CON EL
SOL EN EL ROSTRO
La
mañana se me presentaba como de una jornada especial.
El
viento soplaba delicadamente e impedía que las banderas quedaran quietas. Se
agitaban a un ritmo totalmente distinto que el de la música que abría la
marcha.
La
pequeña caravana marchó recorriendo distintos lugares donde la pobreza de las
casas era evidente y elocuente.
Con
la llegada de la música los perros, la mayoría de ellos de una flacura notoria,
salían casi sin ganas de ladrar pero dispuestos a estar presentes.
En
cada lugar, casi como un empeño, el sol me daba en el rostro.
Los
niños surgían de todos lados con prisa y expectativa.
Niños,
casi todos ellos, esmirriados e inquietos. Los adultos llegaban un poco más
tarde despuntando el día que recién comenzaban.
Saludos,
explicaciones y algún poco de conversación.
No
era una visita sino un encuentro casi fugaz pero harto elocuente.
Los
niños salían disparados a observar desde lejos el obsequio recibido mientras
que los adultos buscaban algún recipiente para recibir la comida que se
entregaba.
Casitas
de costaneros y chapas eran un grito elocuente de carencias y precariedad.
Era
una situación que se reiteraba en cada lugar donde la caravana se detenía.
Parecía
que el sol se entretenía en saludar a cada uno de los moradores de aquellos
lugares.
Los
niños corrían para abrazarle y el sol se inclinaba para besarles.
Los
adultos conversaban junto al sol para hacerle llegar algún cuento o algún
planteo.
El
sol parecía correr en todas las direcciones para obsequiar su cercanía y
calidez.
Solamente
me distraía, de su golpear mi rostro, el deber cumplir con una tarea que había
descubierto y me hacía sentir útil.
A
medida iba transcurriendo la mañana el sol brillaba con más fuerza.
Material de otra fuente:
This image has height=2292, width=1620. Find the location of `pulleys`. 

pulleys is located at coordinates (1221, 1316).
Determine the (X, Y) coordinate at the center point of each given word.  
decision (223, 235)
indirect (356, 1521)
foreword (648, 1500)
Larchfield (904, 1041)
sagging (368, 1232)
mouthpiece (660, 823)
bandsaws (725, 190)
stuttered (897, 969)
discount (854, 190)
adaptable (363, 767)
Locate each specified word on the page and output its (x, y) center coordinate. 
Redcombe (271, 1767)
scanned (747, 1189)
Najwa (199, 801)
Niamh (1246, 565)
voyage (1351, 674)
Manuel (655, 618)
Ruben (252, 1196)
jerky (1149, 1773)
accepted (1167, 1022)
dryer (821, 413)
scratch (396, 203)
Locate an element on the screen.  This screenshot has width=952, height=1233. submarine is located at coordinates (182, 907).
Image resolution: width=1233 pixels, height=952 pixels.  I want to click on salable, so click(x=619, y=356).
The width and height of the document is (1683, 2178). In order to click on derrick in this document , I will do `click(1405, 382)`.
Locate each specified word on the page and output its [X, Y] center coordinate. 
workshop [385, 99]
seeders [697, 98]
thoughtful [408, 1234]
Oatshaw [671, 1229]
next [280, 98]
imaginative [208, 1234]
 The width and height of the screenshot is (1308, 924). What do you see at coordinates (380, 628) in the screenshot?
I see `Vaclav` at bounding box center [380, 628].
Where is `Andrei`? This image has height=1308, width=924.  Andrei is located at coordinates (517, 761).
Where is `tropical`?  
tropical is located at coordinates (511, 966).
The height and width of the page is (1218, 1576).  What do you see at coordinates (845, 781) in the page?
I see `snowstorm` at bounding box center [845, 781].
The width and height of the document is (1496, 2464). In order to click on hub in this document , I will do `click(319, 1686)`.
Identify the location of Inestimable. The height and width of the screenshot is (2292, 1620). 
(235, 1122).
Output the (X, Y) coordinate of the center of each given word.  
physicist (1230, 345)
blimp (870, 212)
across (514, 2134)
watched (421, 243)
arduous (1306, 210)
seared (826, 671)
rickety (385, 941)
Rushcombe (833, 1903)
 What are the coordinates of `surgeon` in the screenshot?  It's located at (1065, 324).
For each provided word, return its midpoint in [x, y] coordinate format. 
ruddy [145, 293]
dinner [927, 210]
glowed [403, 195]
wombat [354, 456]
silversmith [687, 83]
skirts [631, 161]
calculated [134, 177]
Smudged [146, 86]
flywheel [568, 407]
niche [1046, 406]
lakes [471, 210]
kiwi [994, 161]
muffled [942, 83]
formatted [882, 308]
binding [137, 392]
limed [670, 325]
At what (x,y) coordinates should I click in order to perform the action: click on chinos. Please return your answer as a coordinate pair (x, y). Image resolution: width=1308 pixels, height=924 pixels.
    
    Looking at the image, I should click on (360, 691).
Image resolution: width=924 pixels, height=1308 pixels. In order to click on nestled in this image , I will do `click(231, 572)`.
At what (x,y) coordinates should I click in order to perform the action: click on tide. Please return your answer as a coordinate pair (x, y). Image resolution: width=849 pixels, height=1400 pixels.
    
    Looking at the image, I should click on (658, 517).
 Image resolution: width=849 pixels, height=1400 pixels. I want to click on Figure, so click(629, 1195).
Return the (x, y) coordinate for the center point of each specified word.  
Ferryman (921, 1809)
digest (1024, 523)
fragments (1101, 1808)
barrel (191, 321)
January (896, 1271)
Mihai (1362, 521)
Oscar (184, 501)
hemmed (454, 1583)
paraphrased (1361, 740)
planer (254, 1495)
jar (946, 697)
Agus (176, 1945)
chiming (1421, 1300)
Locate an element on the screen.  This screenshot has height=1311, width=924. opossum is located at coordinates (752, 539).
Ya no
solamente me daba en el rostro sino que, también, me hacía sentir su calidez.
Por
todos lados muchos niños, muchas carencias y abundancia de perros flacos.
Parecía
que la gente del lugar ya estaba acostumbrada a aquellas presencias puesto que
eran muy pocos los que salían a la calle para ver pasar aquella caravana.
En
cada lado en que se detenía aquella marcha los niños afloraban de todos lados
buscando algo. Algunos niños muy pequeños se acercaban de la mano de algún
adulto.
Algún
adulto, llevando a algún pequeño de la mano, debía caminar varios metros hasta
la próxima detención puesto que lo hacían con mucha lentitud y algunos,
desanimados, dejaban que la caravana se alejase sin poder llegar hasta alguno
de los coches.
Los
tachos que acercaban para llevar algo de comida presentaban una diversidad
asombrosa. Algunos no lucían muy pulcros, otros mostraban mucha utilización y
no faltaban los muy limpios e impecables.
Tal
variedad no hacía otra cosa que poner de relieve los lugares de donde provenían
aunque no era una realidad objetiva.
No
faltaban algunos adultos que, sin moverse de sus asientos, se encargaban de
azuzar a los niños para que actuasen mientras ellos esperaban para ver lo
obtenido por estos.
Ya
casi sobre el medio día el sol se encontraba en su esplendor y se las ingeniaba
para estar en todos los lugares. Ya en la marcha como en los destinatarios de
cada lugar.
Algunos
niños se encargaban de suplir a los perros que se quedaban dormitando, luego de
algunas vueltas por entre todos los lugares, puesto que corrían detrás de la
caravana esperando recibir algo más.
Yo,
cumpliendo con la tarea asumida, no hacía otra cosa que disfrutar el sol de esa
mañana.
Lo
disfrutaba viéndole brillar.
Lo
disfrutaba viéndole despertar sonrisas.
Lo
disfrutaba viéndole muy cerca de cada persona que le recibía.
Tenía
el sol en el rostro pero no podía hacer otra cosa que disfrutarle ya que Jesús
siempre es un sol que nos ilumina e impulsa.